YOUR GOAL
Find how many lines in the material below contain the word "Compartir" and give only that number.

-------- RECORD EXTRACTS --------

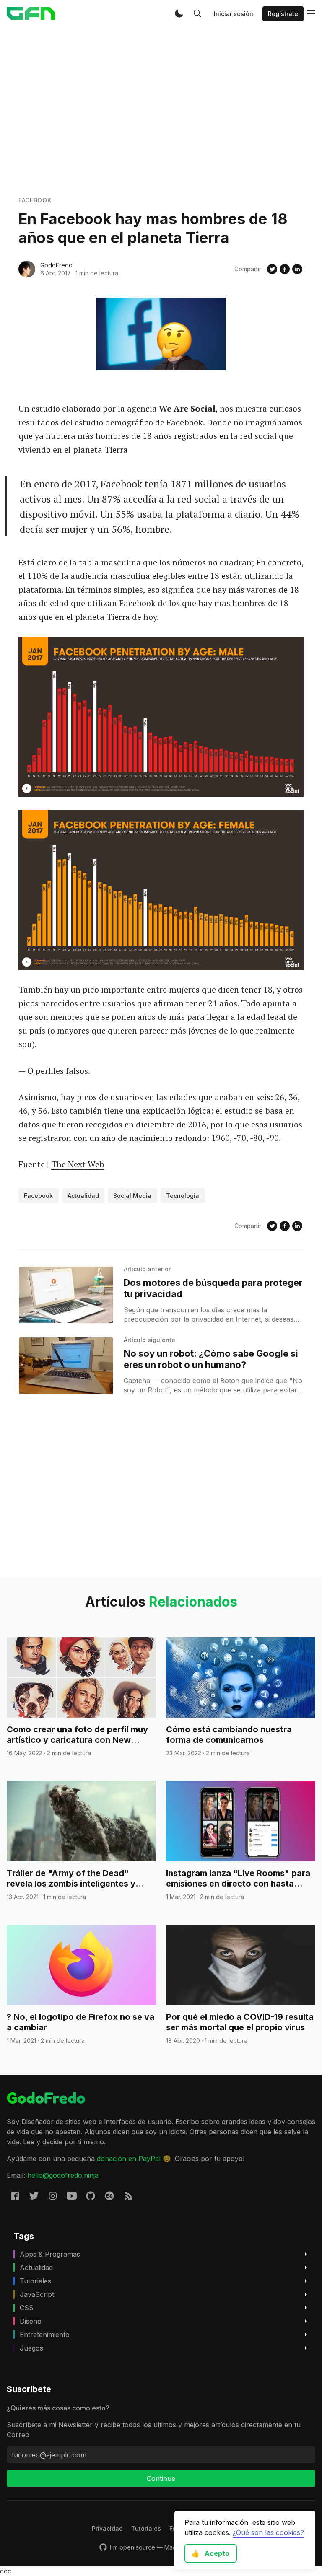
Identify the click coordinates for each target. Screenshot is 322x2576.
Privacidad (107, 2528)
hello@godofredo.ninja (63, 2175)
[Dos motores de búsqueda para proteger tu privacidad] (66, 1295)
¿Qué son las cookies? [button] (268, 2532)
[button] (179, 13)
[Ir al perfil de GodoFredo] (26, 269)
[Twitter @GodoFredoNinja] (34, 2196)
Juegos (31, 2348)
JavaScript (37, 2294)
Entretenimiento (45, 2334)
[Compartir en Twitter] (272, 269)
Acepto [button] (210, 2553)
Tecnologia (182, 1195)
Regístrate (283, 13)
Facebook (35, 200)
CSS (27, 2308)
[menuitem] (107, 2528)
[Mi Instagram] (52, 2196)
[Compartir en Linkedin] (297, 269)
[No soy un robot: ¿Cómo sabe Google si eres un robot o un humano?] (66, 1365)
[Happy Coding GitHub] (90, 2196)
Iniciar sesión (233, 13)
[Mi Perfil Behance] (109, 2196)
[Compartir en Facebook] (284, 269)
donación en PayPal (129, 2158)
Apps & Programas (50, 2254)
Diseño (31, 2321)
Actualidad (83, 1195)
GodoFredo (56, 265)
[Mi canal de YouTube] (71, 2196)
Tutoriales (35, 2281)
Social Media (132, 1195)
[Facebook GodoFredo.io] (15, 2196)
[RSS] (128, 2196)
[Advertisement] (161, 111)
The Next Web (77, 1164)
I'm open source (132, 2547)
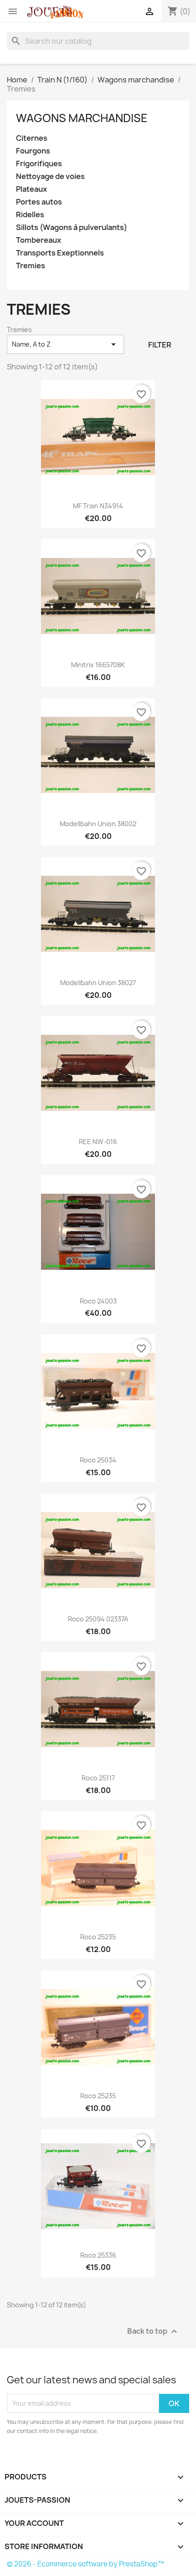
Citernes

--------

OUTPUT FOR THIS TASK
3